Task prompt
Among the records below, find the lines that contain "cell" and copy each of them.

*** Begin section ***

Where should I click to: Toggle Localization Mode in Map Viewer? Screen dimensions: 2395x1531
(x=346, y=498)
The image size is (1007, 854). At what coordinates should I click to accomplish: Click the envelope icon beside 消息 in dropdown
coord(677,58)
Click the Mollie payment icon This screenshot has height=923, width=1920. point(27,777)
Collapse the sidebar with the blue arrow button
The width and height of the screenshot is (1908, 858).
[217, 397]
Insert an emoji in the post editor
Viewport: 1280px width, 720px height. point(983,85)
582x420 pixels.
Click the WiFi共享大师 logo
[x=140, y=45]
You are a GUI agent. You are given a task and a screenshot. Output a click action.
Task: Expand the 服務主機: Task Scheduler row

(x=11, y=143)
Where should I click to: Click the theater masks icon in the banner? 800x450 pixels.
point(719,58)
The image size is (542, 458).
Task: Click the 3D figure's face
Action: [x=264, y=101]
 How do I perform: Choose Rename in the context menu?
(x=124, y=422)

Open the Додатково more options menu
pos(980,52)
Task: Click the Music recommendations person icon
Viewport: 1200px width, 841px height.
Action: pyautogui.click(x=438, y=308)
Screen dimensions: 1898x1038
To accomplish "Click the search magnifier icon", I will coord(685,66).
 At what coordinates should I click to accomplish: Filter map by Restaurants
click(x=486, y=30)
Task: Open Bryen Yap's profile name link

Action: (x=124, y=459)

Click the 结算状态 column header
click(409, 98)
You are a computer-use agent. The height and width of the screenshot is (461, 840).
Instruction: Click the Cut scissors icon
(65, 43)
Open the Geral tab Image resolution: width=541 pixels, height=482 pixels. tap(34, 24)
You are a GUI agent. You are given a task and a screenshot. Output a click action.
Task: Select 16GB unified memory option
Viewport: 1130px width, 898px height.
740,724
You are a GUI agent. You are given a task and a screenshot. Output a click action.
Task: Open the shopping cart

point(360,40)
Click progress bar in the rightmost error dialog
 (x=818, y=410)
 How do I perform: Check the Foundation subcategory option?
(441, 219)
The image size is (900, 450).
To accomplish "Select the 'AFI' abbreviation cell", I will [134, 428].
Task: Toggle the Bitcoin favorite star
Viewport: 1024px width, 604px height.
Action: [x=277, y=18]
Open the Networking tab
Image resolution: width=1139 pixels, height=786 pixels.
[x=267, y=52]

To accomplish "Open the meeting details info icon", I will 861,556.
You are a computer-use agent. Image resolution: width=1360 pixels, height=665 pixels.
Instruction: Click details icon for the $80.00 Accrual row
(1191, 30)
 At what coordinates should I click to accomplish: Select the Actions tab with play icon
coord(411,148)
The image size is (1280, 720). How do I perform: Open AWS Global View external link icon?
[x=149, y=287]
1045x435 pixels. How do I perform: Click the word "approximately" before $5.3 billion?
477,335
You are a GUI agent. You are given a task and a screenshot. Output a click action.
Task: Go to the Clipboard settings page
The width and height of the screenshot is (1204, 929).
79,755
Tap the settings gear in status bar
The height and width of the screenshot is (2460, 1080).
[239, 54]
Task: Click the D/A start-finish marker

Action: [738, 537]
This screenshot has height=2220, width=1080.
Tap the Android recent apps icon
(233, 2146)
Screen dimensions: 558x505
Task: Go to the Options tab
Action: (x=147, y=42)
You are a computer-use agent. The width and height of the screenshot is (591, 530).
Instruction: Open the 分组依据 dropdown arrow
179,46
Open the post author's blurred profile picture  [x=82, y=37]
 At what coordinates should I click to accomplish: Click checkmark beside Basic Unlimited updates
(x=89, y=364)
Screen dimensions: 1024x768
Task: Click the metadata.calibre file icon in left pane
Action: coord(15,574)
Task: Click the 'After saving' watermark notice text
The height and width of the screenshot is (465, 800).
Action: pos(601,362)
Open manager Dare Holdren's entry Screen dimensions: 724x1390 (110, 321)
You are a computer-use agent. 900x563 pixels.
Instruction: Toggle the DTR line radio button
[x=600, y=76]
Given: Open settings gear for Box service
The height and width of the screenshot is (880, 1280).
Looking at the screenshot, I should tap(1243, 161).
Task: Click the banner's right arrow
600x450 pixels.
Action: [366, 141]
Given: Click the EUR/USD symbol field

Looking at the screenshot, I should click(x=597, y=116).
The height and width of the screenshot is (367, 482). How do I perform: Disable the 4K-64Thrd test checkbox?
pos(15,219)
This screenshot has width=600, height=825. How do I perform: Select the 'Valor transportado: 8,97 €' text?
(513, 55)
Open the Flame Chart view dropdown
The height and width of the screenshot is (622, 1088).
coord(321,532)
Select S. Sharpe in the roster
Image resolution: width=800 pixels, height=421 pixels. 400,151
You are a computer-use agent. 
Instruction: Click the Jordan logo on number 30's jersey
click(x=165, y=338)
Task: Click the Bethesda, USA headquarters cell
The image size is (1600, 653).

*** End section ***

Answer box
To accomplish "Select the 'AFI' abbreviation cell", I will [134, 428].
Task: Click the Bethesda, USA headquarters cell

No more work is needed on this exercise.